The accountable care organization model has spread through hospitals, health systems and physician groups around the country, but implementing the model successfully is still no easy feat.
Alvarez & Marsal, an independent global professional services firm, identified nine major challenges to ACO implementation in a report, "A&M Healthcare Insights: The Good Intentions and Challenging Implementation of ACOs."
1. Investment in IT alone does not automatically lead to success. Though installing an electronic medical record is a necessary step toward ACO formation, it needs to connect the hospital to its outpatient and physician office locations. Additionally, the organization needs to commit to monitoring clinical and claims data, as well as risk management.
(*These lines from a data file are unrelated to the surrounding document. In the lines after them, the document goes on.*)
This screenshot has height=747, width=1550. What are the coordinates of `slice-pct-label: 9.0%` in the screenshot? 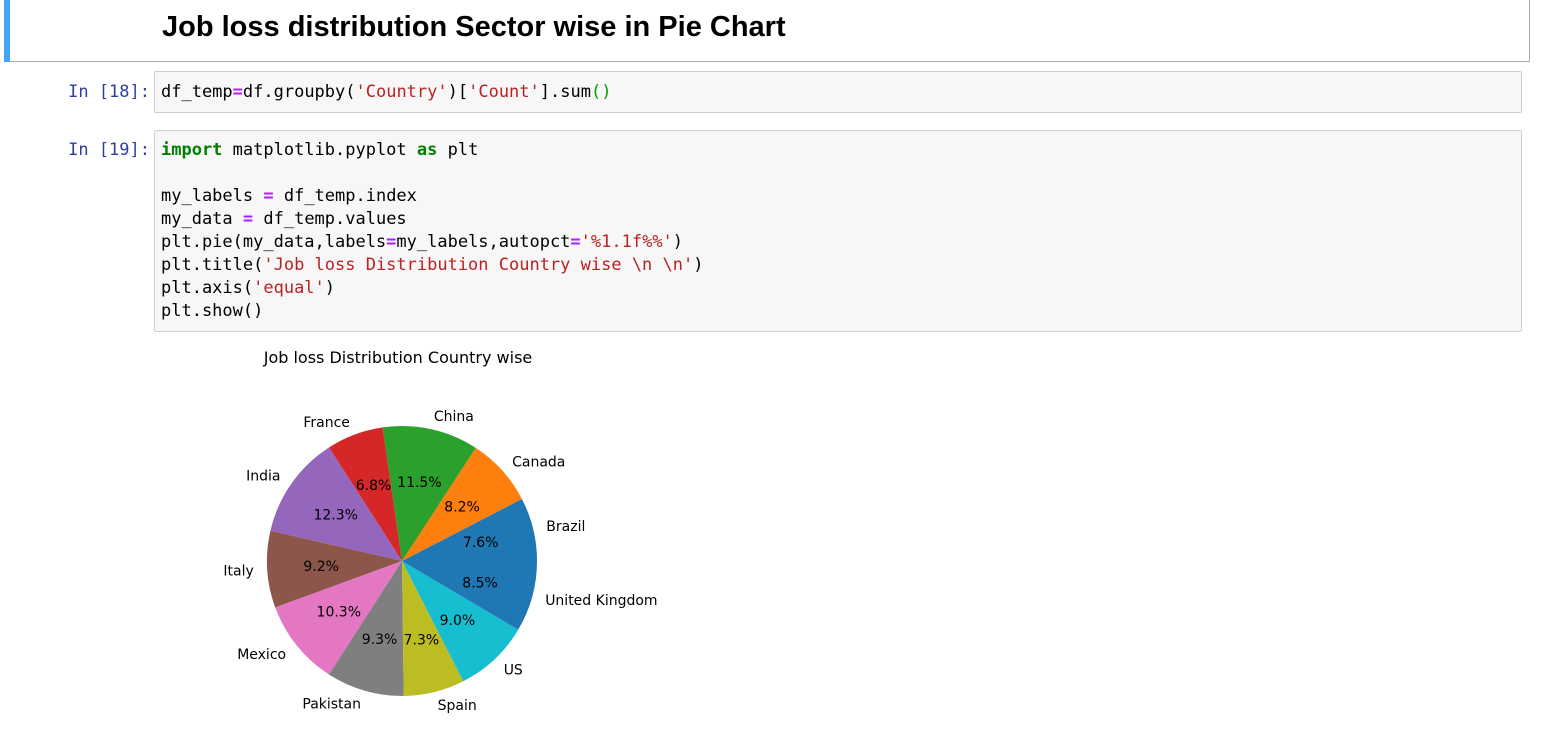 It's located at (458, 621). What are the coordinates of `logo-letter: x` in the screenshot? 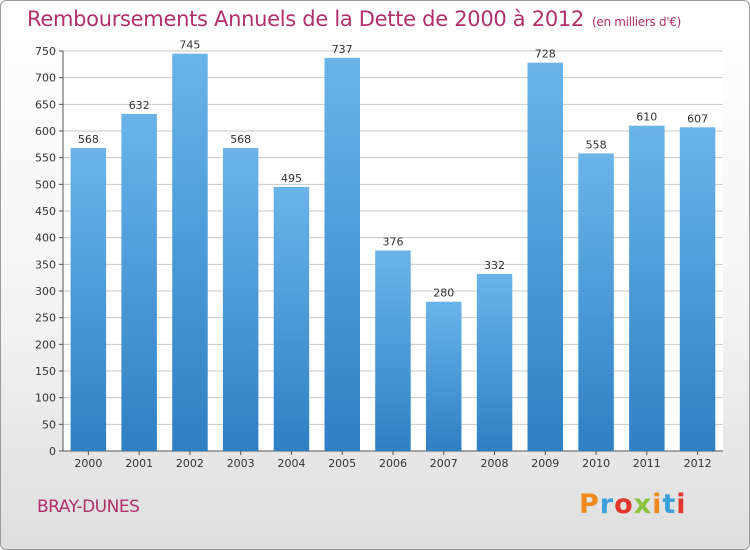 It's located at (643, 504).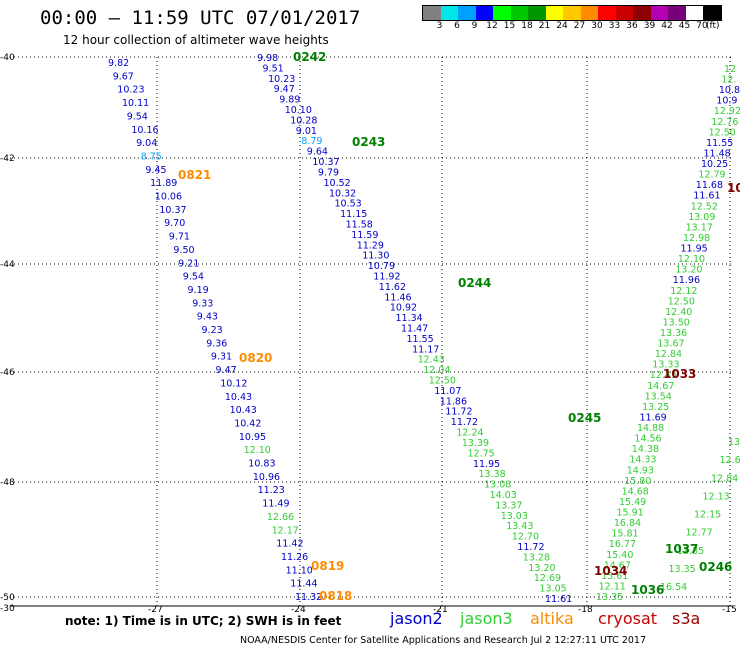 The height and width of the screenshot is (650, 740). What do you see at coordinates (628, 618) in the screenshot?
I see `legend-cryosat: cryosat` at bounding box center [628, 618].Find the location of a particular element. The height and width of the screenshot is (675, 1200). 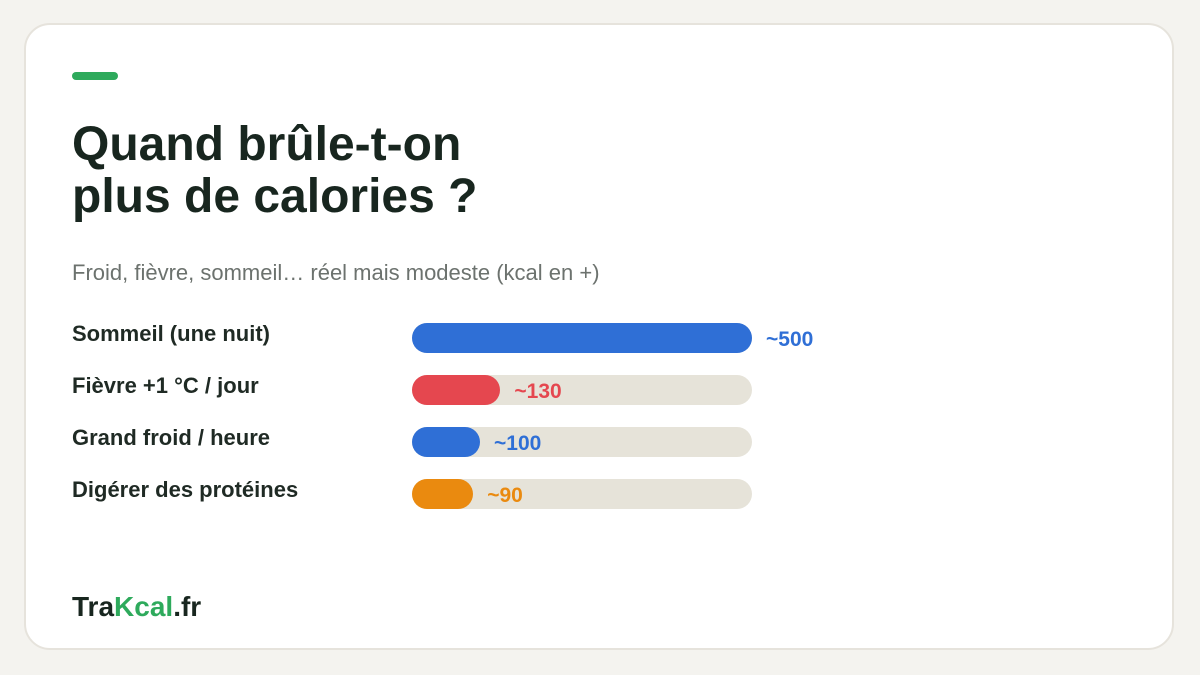

value-label: ~500 is located at coordinates (790, 340).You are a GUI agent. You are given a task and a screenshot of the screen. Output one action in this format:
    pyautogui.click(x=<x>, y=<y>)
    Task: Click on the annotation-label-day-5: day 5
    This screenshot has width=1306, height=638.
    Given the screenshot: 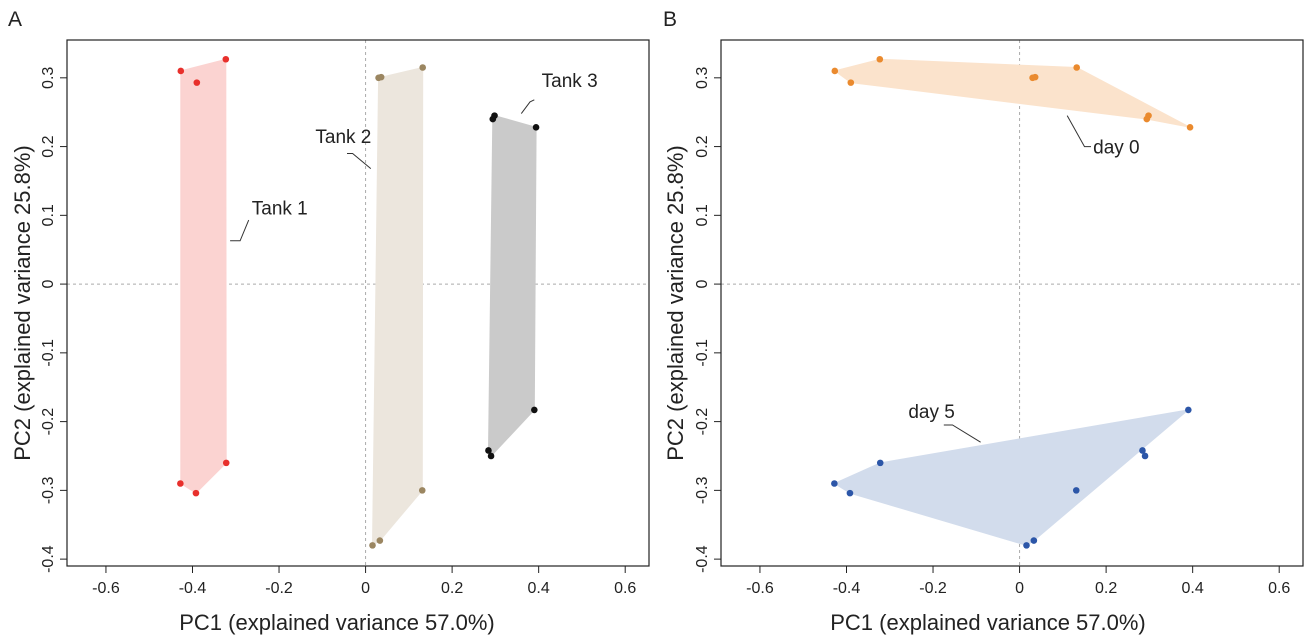 What is the action you would take?
    pyautogui.click(x=931, y=412)
    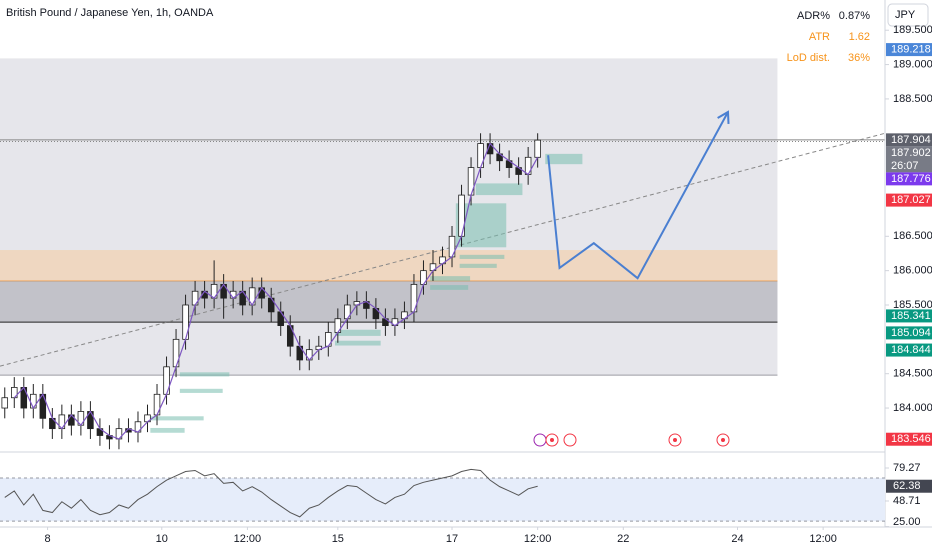 The height and width of the screenshot is (550, 932). I want to click on x-tick-label: 17, so click(452, 539).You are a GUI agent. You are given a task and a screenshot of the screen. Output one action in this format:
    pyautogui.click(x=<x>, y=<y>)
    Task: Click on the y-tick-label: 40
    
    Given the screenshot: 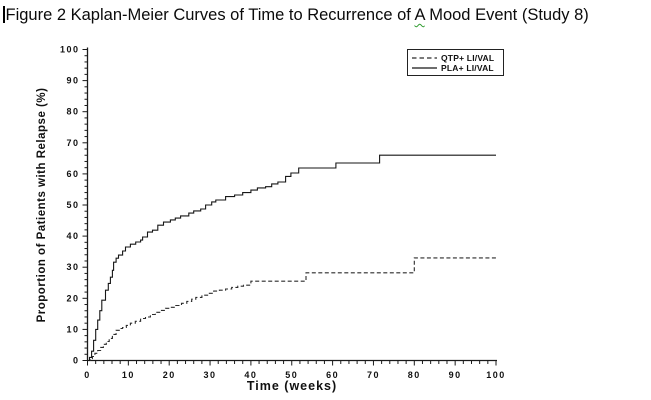 What is the action you would take?
    pyautogui.click(x=72, y=236)
    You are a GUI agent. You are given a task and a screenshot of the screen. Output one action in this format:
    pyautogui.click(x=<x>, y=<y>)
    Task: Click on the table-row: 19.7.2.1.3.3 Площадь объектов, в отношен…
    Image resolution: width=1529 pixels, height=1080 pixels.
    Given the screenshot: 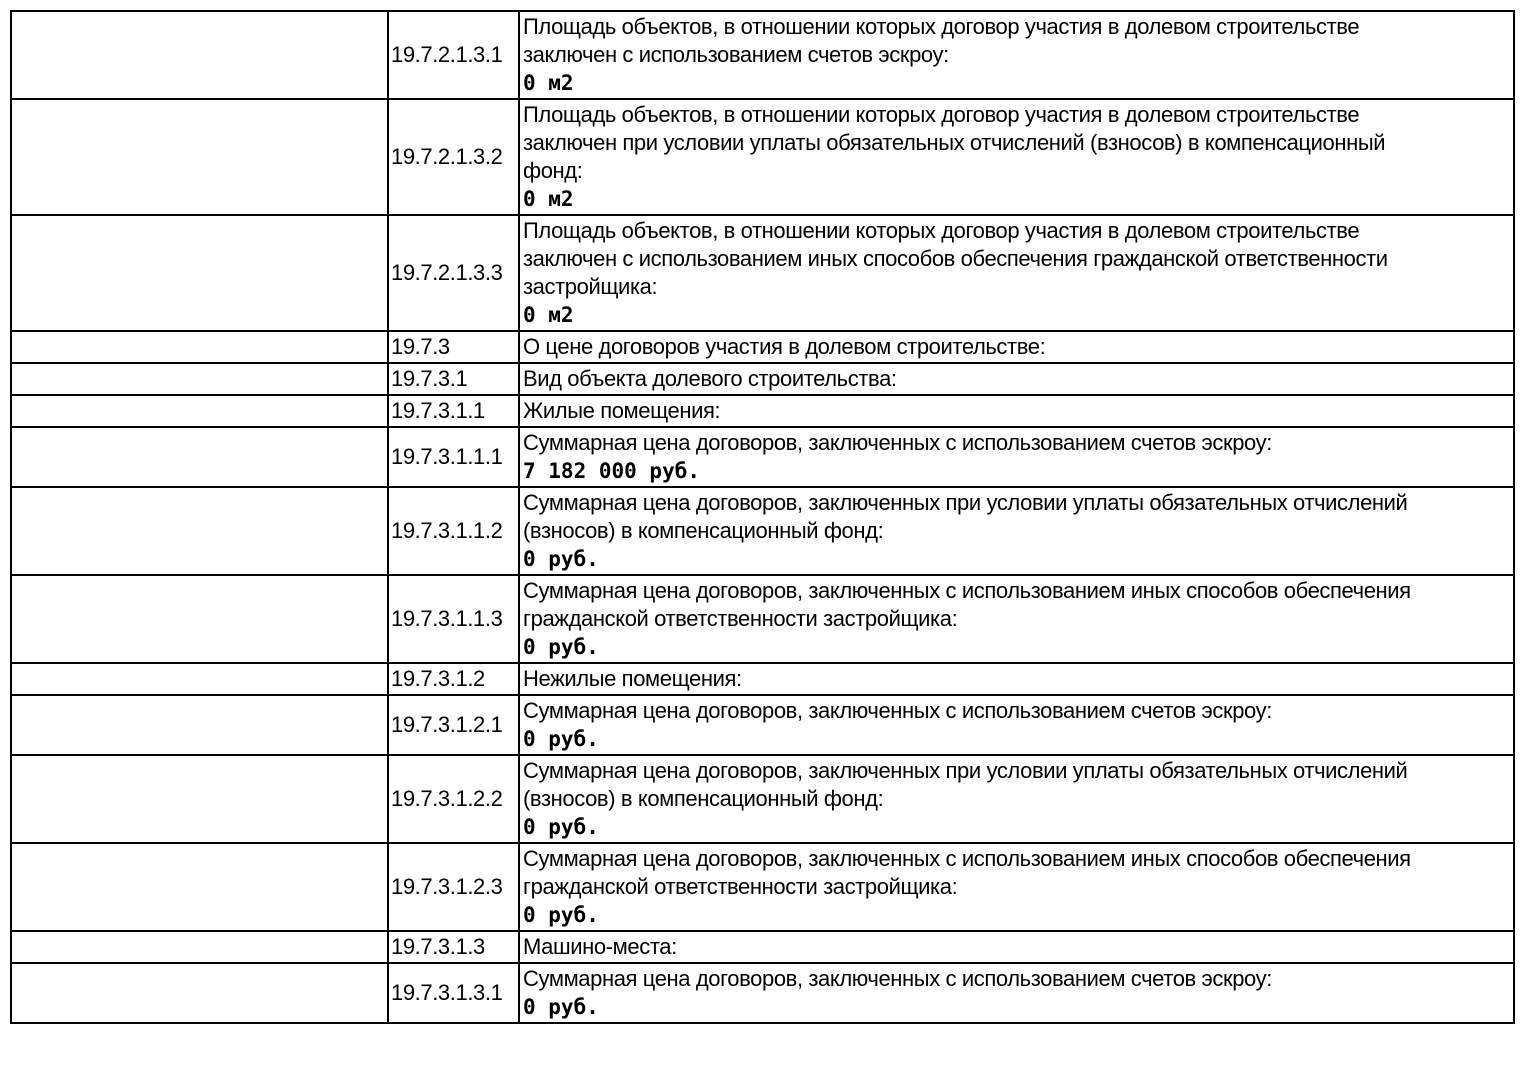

2. Primary care physicians are hard to come by. Successful ACOs rely on a large primary care physician base, but there are not many available due to the physician shortage. A&M noted primary care physicians are also overworked and underpaid.
3. Conflict can arise between hospitals, primary care physicians and specialists. When ACOs are successful, they will lead to fewer hospital inpatient admissions, fewer procedures and less fee-for-service reimbursement, according to the report — and this will lead to financial winners and losers.
4. Care coordination is time consuming, especially for patients with multiple chronic conditions. Physicians have reported lower job satisfaction because of the difficultly of coordinating care with other physicians, according to the report.
5. Variation in care is still common. Until care becomes more standardized based on evidence-based guidelines, continuous improvement in care delivery is difficult.
6. The end-of-life care conundrum. Often, patients receive "more aggressive" end-of-life care than they would like, even though end-of-life care is a major potential source of ACO cost savings, according to A&M.
7. Limited patient engagement. Physicians cannot force patients to take action in their own health, but patient behaviors — such as medication adherence, making and attending appointments, monitoring symptoms, etc. — can account for a large chunk of costs, according to the report..
8. Patients can go out-of-network. ACOs are not allowed to limit where patients receive care. If patients see an out-of-network specialist, care coordination and cost containment can become difficult.
9. Many legal considerations. Organizations must consider antitrust, Stark and Anti-Kickback laws, as well as the ACO Final Rule before forming an ACO.